↓↓↓

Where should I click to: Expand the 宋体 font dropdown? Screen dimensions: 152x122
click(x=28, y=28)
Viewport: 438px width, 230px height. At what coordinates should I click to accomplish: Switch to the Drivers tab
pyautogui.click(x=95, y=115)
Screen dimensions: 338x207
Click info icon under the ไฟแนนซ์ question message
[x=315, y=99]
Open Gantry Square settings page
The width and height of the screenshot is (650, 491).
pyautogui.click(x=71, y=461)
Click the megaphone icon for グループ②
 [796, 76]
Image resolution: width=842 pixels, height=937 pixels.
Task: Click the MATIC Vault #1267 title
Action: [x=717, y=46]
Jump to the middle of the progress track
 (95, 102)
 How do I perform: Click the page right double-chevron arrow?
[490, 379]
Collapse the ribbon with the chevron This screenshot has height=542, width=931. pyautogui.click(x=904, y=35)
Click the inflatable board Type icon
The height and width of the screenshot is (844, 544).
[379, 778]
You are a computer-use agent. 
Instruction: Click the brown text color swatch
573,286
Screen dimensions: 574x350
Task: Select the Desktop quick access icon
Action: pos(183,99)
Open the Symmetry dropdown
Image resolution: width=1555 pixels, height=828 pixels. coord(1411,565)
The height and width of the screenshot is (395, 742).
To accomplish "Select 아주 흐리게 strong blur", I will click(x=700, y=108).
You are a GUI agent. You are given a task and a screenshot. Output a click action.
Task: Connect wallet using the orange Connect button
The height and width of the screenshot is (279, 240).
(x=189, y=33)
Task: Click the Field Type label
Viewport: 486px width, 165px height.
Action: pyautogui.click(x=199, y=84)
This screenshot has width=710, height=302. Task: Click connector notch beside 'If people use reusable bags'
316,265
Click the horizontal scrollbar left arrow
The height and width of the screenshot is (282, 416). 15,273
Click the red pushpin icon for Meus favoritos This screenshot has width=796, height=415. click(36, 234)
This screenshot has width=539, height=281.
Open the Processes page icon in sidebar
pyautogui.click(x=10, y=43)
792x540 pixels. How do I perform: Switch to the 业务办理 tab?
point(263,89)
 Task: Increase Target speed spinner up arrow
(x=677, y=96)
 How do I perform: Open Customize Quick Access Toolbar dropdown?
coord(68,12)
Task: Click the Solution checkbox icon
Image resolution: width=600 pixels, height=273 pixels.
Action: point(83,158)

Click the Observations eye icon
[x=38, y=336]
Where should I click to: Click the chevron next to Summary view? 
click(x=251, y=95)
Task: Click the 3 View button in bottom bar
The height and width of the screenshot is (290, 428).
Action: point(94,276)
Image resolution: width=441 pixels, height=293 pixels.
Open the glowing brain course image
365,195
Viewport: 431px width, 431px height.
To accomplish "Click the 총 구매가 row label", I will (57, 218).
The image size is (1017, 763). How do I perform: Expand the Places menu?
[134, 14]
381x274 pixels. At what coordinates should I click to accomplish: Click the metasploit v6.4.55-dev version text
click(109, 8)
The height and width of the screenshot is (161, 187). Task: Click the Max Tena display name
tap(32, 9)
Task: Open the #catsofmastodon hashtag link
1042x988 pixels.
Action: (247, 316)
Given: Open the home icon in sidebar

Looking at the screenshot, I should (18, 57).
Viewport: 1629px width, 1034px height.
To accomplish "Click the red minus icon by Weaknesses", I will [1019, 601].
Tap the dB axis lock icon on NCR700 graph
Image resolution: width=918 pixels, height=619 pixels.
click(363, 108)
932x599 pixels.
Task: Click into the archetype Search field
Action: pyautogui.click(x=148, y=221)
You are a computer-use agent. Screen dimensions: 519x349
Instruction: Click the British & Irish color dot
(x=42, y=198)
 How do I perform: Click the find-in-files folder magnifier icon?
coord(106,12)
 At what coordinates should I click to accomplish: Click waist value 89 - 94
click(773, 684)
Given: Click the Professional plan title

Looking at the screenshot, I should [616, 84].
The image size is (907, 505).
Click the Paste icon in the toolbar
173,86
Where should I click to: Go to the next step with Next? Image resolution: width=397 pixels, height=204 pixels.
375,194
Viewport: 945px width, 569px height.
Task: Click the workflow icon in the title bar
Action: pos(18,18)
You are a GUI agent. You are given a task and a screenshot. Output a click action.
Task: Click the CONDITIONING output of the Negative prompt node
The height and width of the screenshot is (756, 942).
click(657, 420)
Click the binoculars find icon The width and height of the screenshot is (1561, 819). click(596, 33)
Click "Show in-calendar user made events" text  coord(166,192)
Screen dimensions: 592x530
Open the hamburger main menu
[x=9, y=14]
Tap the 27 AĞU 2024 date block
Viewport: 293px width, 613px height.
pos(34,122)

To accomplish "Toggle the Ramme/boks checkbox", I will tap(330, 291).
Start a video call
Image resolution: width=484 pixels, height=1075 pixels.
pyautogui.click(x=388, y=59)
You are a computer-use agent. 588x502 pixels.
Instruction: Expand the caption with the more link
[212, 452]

↑↑↑

> **Work task**
Working through the records, copy each line in which the word "button" appears.

> **Response box**
Task: Connect wallet using the orange Connect button
Task: Click the 3 View button in bottom bar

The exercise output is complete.